Text segment.
A noticeable peak in the total cuticle yield (3.8 mg cm−2) was found at mid-October in rain-fed fruits (Table 3), after the transient occurrence of surface gaps as shown by TB staining in these samples (Table 2). With this exception, no remarkable differences in total cuticle yields were observed during the experimental period between irrigated and rain-fed fruits, with values ranging from 1.7 to 3.8 mg cm−2. For the rain-fed olives, the cutin percentages over the total cuticles roughly ranged from 17 to 35% and displayed an increasing trend throughout maturation up to mid-December (Table 3). When expressed in terms of amount per surface area, total yields ranged from 403.8 to 753.0 µg cm−2, and a steady increase was observed up to mid-January, except for a transient peak at mid-October (Figure 1). This mid-October peak in cutin yields was also found in fruit samples from the irrigated trees, both in absolute (µg cm−2) and relative (% over total cuticle) terms (Table 3, Figure 1). Even though some significant differences in cutin loads were detected between irrigated and rain-fed samples at particular picking dates, no clear trend was apparent.

Problems to work on.
A - Answer these questions from the passage on olive cuticle yields.
(i) What total cuticle yield peaked at mid-October in rain-fed fruits?
(ii) In rain-fed olives, what range did cutin percentages over the total cuticles roughly span?
(iii) In rain-fed olives, what range did total yields span when expressed as amount per surface area?
B - Resume the passage on olive cuticle yields after its last sentence.

Data extracts.
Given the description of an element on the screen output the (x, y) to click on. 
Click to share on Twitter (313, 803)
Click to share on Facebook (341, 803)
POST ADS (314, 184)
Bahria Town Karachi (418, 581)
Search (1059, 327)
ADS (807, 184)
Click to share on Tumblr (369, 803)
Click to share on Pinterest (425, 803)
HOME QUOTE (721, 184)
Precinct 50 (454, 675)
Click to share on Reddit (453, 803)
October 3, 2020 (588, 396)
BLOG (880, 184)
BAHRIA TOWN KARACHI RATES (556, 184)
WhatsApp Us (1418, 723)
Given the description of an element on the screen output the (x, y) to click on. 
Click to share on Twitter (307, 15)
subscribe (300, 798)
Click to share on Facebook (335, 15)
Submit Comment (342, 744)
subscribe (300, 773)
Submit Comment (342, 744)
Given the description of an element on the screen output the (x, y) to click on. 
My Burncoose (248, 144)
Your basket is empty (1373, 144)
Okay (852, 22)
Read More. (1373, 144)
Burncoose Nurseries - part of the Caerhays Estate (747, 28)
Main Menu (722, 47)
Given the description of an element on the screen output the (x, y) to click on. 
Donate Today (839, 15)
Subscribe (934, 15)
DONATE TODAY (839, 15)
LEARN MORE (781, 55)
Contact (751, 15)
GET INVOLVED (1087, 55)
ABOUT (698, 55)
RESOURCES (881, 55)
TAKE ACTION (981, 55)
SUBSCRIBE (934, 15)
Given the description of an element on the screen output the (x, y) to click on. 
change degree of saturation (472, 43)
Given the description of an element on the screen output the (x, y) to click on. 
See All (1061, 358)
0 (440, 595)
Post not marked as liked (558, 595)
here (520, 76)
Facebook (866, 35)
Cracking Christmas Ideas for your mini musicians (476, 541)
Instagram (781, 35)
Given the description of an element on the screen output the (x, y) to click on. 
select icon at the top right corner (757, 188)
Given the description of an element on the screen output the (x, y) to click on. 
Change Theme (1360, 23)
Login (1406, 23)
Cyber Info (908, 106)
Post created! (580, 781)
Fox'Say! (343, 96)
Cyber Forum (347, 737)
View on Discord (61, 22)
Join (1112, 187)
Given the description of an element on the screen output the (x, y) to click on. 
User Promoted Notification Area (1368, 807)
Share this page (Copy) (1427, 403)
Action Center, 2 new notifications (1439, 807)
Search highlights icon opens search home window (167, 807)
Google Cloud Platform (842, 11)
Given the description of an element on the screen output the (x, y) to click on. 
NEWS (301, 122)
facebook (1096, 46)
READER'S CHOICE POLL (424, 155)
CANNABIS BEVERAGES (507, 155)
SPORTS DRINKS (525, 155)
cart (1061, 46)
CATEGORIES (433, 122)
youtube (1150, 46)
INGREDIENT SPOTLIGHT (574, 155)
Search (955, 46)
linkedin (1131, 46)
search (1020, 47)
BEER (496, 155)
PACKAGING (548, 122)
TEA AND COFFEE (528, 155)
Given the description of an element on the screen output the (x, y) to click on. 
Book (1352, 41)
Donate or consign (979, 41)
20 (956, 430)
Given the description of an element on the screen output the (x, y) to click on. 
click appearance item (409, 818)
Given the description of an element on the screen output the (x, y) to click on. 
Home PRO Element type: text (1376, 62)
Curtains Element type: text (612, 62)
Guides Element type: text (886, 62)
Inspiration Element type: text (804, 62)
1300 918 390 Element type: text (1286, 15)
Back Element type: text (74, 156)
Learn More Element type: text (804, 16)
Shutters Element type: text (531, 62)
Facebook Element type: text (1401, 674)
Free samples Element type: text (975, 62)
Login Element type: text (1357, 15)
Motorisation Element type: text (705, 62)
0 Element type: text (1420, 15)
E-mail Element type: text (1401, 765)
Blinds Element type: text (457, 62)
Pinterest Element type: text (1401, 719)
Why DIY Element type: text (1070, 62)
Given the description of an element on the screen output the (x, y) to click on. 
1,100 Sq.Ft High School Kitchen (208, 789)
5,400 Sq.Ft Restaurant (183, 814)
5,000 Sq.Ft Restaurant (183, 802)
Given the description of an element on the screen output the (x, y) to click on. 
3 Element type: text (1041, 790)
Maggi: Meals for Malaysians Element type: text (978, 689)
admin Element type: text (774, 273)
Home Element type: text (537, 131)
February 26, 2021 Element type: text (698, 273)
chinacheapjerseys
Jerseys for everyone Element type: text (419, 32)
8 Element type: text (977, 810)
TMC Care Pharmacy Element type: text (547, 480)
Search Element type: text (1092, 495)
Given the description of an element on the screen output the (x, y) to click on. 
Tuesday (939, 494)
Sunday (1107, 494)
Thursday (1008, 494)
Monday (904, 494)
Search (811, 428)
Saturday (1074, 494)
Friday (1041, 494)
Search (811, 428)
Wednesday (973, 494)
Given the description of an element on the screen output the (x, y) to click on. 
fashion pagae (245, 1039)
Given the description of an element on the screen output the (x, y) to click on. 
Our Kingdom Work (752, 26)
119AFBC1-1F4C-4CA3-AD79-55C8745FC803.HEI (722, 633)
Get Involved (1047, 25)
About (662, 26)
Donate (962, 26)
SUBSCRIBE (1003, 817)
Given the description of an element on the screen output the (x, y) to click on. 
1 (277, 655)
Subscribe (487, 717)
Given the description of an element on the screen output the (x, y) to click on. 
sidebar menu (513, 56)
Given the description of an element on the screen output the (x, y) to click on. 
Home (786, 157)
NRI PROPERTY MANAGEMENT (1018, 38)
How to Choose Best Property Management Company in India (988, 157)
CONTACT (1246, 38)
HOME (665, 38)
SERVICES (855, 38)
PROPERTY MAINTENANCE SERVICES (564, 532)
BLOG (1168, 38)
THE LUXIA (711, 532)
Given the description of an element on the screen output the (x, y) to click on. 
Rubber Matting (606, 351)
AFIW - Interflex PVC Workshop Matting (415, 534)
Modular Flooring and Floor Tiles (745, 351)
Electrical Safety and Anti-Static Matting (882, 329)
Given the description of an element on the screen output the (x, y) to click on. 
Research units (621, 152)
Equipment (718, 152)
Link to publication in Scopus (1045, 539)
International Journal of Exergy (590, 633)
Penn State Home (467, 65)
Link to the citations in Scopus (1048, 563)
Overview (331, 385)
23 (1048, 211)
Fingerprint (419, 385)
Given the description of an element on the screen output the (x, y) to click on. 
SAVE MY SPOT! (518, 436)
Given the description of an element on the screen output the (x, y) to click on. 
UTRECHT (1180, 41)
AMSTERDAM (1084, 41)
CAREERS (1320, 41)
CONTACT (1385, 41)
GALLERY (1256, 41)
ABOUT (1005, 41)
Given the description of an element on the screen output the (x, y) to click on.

Numbered answers.
A -
(i) 3.8 mg cm−2
(ii) From 17 to 35%
(iii) From 403.8 to 753.0 µg cm−2

B -
Contrarily, the wax yields were significantly higher in rain-fed (231–840 µg cm−2) than in irrigated (213–560 µg cm−2) olives during most of the experimental time (Figure 1) and represented, respectively, 8.9–37.1% and 8.5–20.0% over total cuticle loads (Table 3). The disparities in the wax loads were reflected in wax-to-cutin ratios, which were also generally higher for the rain-fed samples. These data are in accordance with reports on other species, including litchi (Litchi chinensis), longan (Dimocarpus logan) [10], and Arabidopsis [26], for which a relationship between the cuticular waxes and barrier properties under water deficiency conditions has been suggested. The observation of negative TB test for the rain-fed samples (Table 2) concomitantly with increased wax loads (Figure 1) suggests that the up-regulation of the cuticular wax production may have contributed to covering surface discontinuities and hence restricting water loss from non-irrigated fruits. Previous studies on the fruit cuticle of ‘Arbequina’ olives reported higher wax and cutin yields than those found in the present work [14,15], which reflects the year-to-year variation and highlights the convenience of repeating these studies over a range of producing seasons and in various pedo-climatic zones and cultural practices, which can greatly affect water requirements as recently reported for table grapes [27].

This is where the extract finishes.